In that confusion, the two gentlemen entered the RAV4 which came following them and drove off. I understand the police found the RAV4 because it had been driven back and parked there. Those are the circumstances I was told by these two health workers how the late honourable was brought to the clinic. But I was also told Police recovered three bottles of Nemoceline, an intravenous fluid.

6. Have you heard anything about where she spent the afternoon of the day she died?
I was told she was with her mother at 2pm in Munyonyo. That she made a phone call to her at 4pm and is said to have been okay, with no problem. But at around 7pm, she was declared dead. Like I said, the police say they recovered three bottles of Nomoceline. These are intravenous fluids used to hydrate patients. To infuse three bottles of nomoceline must have taken more than an hour in my view. That means the clinical officer took some time to manage her at that home.
Secondly, it shows that whatever killed her was administered after 4pm and by one hour to 7pm; she must have been in critical condition. This must have been a substance which is rapidly absorbed in the body and its effects, are systemic, and do not have a corroding effect on the gut and the stomach because we didn’t find evidence of corrosion. It didn’t damage the oesophagus and the stomach. If the toxicology is done, it shows what kind of substance.

7. Is there a possibility that she could have inhaled and not swallowed the substance that killed her and do you think the government could have killed Nebanda?
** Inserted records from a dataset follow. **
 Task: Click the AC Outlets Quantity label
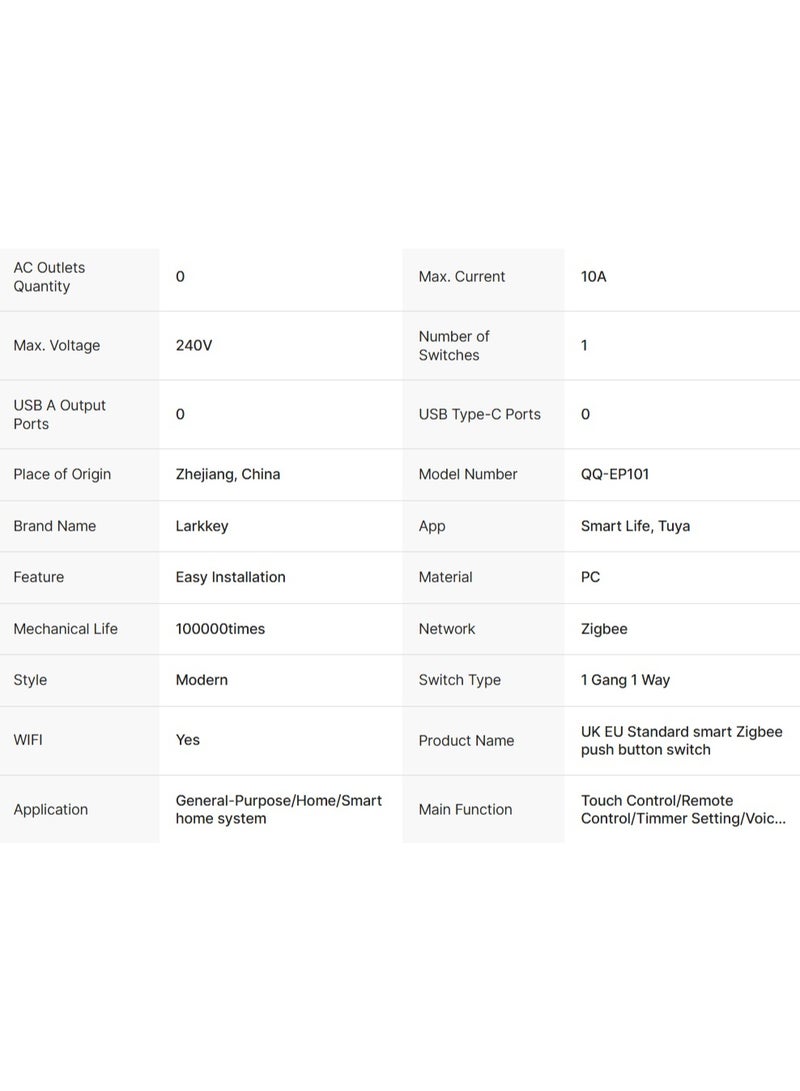point(49,277)
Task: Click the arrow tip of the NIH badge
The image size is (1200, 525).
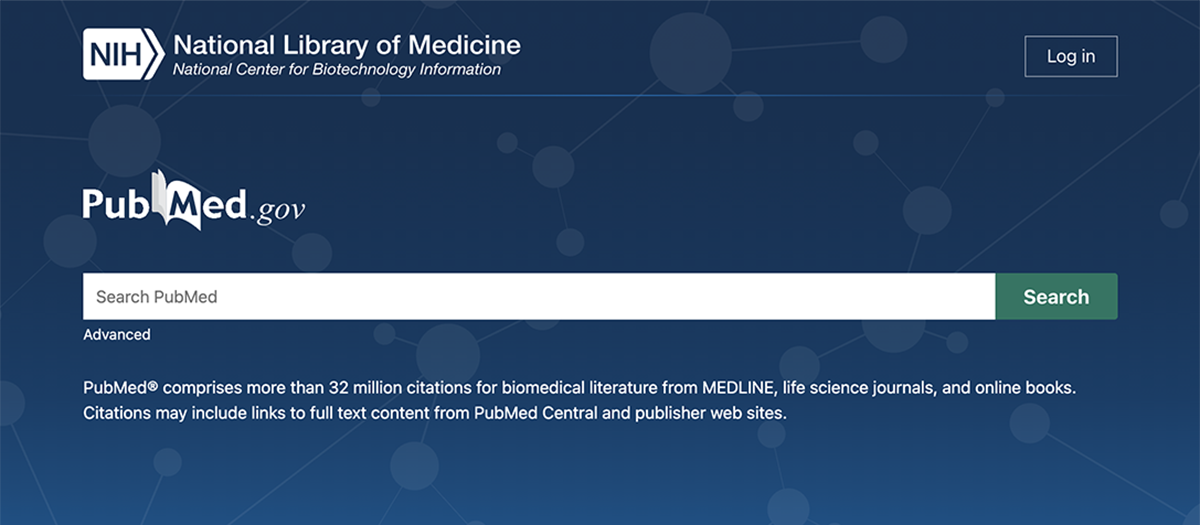Action: [x=155, y=55]
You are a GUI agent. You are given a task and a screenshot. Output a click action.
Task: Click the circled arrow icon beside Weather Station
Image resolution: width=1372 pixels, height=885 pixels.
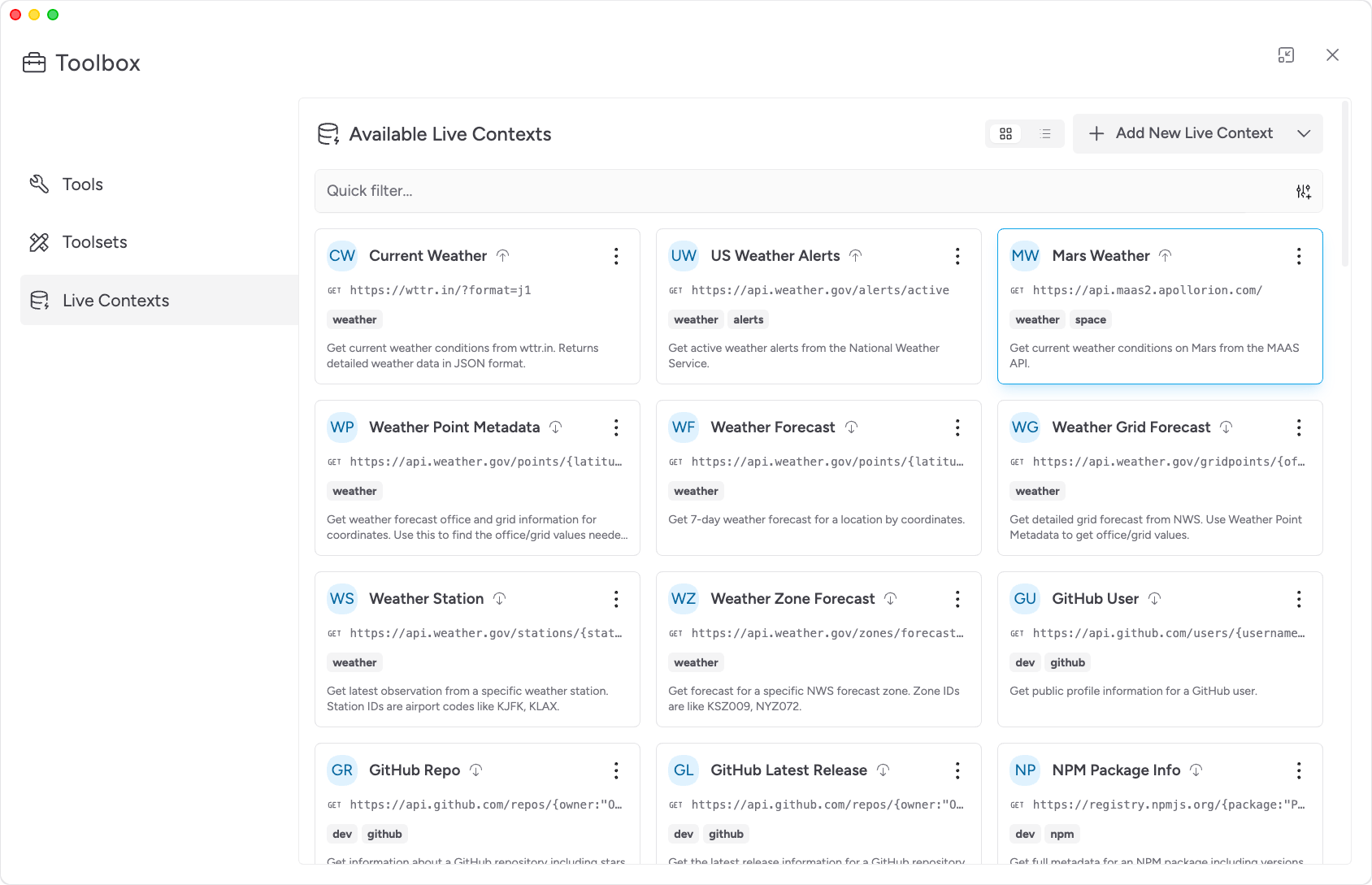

That’s a possibility because some poisons can enter your body through inhalation. They can be eaten, drunk or swallowed or through injection. All those are possible ways through which poison can enter someone’s body. This we suspect should have swallowed it. Up to now I don’t think the NRM government can kill people like that. But the manner in which it has behaved towards these investigations, it requires them to do a lot of explanation.